Even though Saudi Arabia has some time to respond to the issues, the other countries in the Middle East don't. If the result is unrest, the Middle East could go up in flames; far worse than we're seeing now with the ongoing wars there.

This has historically turned in to a contagion spreading across the region, which could easily appear in Saudi Arabia. On top of this Saudi Arabia is underwriting some of the wars against ISIS in different countries.

There are more risks, but you get point, which is the low price of oil, which will remain subdued, will only magnify these challenges until a decision is made or agreed upon to slow down production in order to support the price of oil.


I don't believe investors should consider this an attempt at economic diversification. After all, a publicly run airport still sends a passenger out on a plane in the same way a privately run airport would.

There will be some savings and possible an increase in revenue and earnings from the private airports, but that will be only a small part of the revenue the country takes in, and will have little effect on the reserves.

This is a cost-cutting move to remove some of the pressures on the budget of Saudi Arabia, to work in conjunction with the stoppage of projects it had in its pipeline, and the removal of those services that aren't considered of major importance to its people.

A lot further down the road this could be very important and productive, but over the next several years the value will primarily in reducing costs so its revenue can target those services considered essential to maintaining order in the country.

Wednesday, September 2, 2015

Gazprom's Earnings Continue to Soar

 If weak gas and oil prices were supposed to devastate the industry, Gazprom (OGZPY) is one of the last companies to hear about it, as it has been producing great earnings. And with a P/E ratio of about 5, it is a great value play.

There have been two major catalysts behind Gazprom's great year. The most important has been the shrinking value of the ruble, and second, was the decision by Russia to lower export taxes earlier in 2015. That combination has driven nice results for the natural gas and oil giant.

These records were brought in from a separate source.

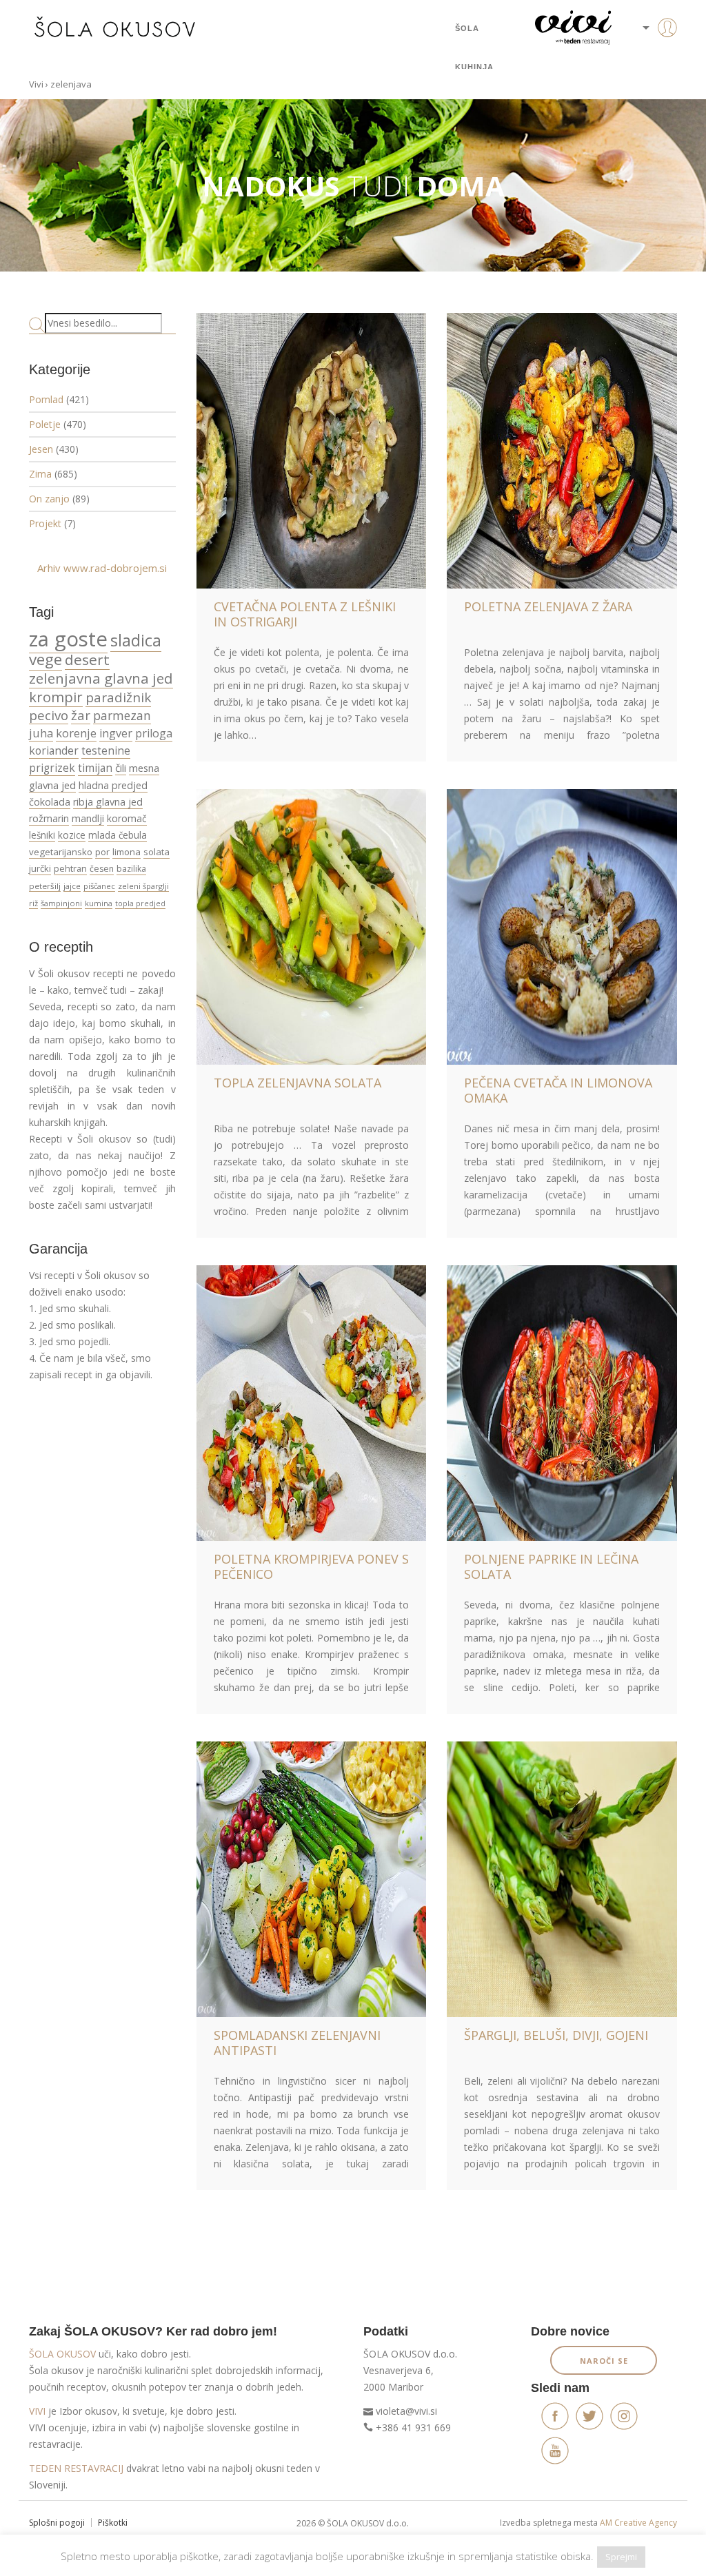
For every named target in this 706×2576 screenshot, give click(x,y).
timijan (95, 767)
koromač (127, 818)
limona (126, 852)
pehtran (70, 868)
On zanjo (49, 498)
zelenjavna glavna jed (101, 678)
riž (33, 903)
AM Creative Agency (638, 2522)
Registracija (646, 76)
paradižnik (118, 697)
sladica (135, 640)
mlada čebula (117, 835)
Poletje (45, 424)
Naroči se (604, 2360)
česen (102, 869)
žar (80, 715)
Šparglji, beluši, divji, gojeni (556, 2035)
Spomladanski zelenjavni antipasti (297, 2042)
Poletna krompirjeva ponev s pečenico (311, 1566)
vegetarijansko (60, 852)
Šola (467, 28)
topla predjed (140, 903)
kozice (71, 835)
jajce (72, 886)
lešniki (42, 835)
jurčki (40, 868)
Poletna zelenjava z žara (548, 606)
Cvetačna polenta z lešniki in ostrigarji (305, 614)
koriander (54, 750)
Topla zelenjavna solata (297, 1082)
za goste (68, 639)
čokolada (49, 801)
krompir (56, 696)
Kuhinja (474, 67)
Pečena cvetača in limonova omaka (558, 1090)
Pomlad (46, 399)
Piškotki (113, 2522)
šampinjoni (61, 903)
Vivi (36, 84)
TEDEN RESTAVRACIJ (76, 2468)
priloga (153, 733)
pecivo (48, 715)
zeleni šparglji (143, 886)
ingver (115, 733)
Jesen (41, 449)
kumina (98, 903)
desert (87, 659)
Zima (40, 473)
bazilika (131, 869)
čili (120, 768)
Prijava (646, 55)
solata (156, 852)
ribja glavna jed (108, 801)
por (102, 852)
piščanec (99, 886)
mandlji (88, 818)
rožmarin (49, 818)
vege (45, 659)
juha (41, 733)
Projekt (45, 523)
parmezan (122, 715)
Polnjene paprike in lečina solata (551, 1566)
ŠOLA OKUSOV (62, 2353)
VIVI (37, 2410)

In its latest quarter it generated $4.75 billion in net profit, a gain of 29 percent year-over-year. It also enjoyed an annual growth rate of 50 percent in the first half.

Investors need to understand that even in the midst of a low-price or depressed commodity market, there is more than one way for a company to make money. Those able to identify them, as in the case of Gazprom, will get in before prices are bid up.

The reason why Gazprom has been doing so well is its costs mostly are domestic, which means they're traded in rubles, while its sale are primarily in the U.S. dollar and euro. The difference in value between them is what is driving Gazprom's success.

Add to that its continual strong performance in Europe, which represents approximately 56 percent of its export business, and the deals with China which will be a serious revenue and earnings source for many years, and you can see why Gazprom should continue to surprise to the upside.

As for the ruble, it's under pressure from low gas prices, but when it moves up again, it will take the ruble with it. That means, unless the ruble really soars in response to a rise in gas prices, margin and earnings should continue to do very well.

In the meantime, it's good entry point for Gazprom, and if you believe there is more room for gas prices to drop, it'll get even better. But as it is, this is a great time to think seriously about taking a position in Gazprom, as risk/reward is aligned nicely.